Problem description:
Task for the records below: repeat the line containing "Task: Click the" and every line after it, exactly and with nothing else, but leave out the pictures.

(Stored data entries)
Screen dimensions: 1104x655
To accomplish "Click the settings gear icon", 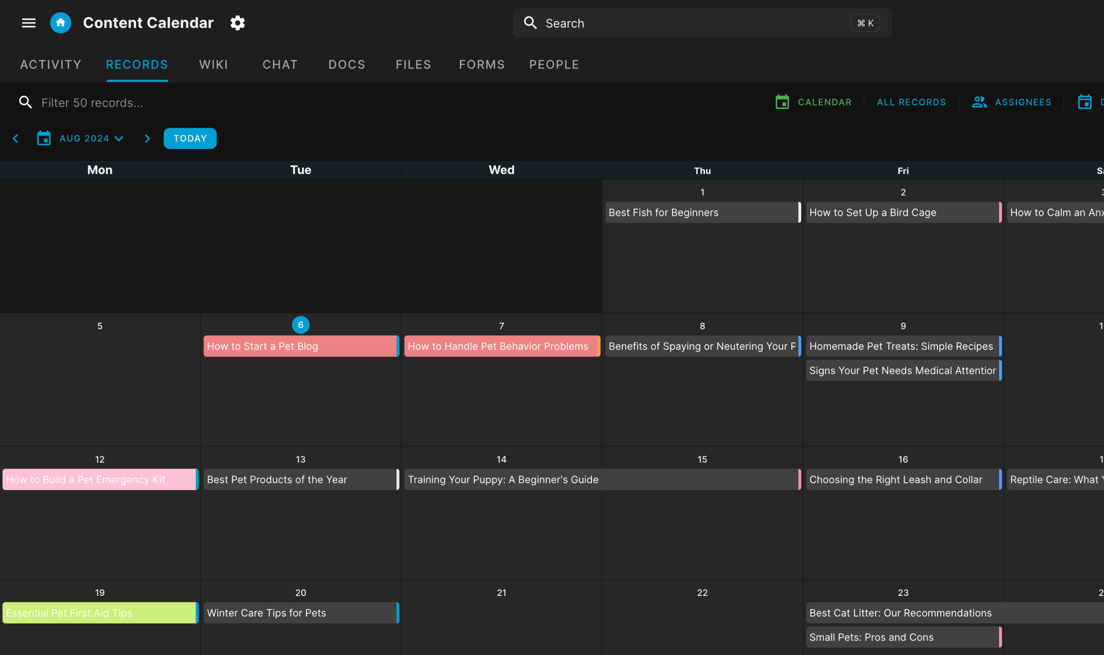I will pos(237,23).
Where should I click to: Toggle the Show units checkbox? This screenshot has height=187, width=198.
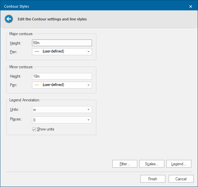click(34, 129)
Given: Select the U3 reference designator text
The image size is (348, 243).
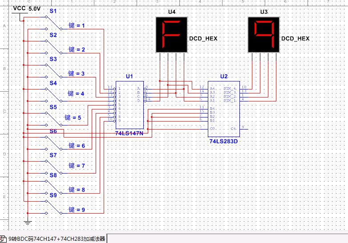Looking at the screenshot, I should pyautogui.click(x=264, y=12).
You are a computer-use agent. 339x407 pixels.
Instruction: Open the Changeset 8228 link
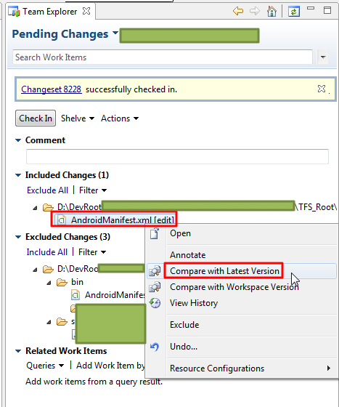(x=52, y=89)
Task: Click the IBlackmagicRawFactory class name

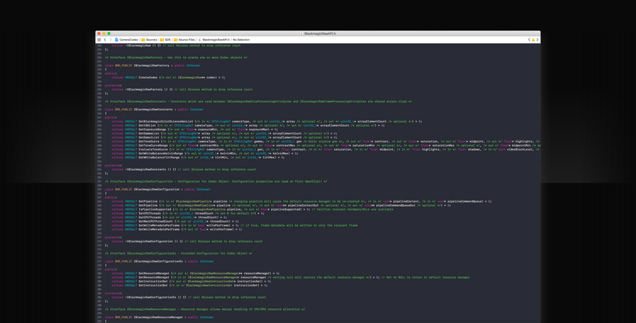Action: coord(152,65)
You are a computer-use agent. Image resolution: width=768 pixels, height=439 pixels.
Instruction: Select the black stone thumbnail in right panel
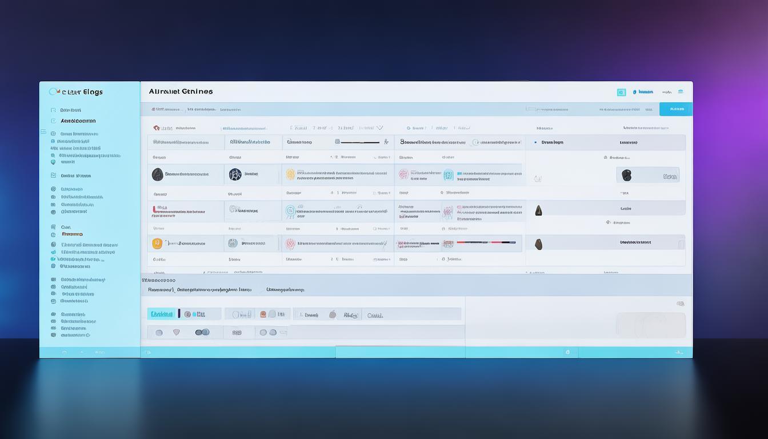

Written answer:
Task: Click the IBlackmagicRawFactory class name

Action: coord(152,65)
You are a computer-use agent. Image resolution: width=768 pixels, height=439 pixels.
Instruction: Select the black stone thumbnail in right panel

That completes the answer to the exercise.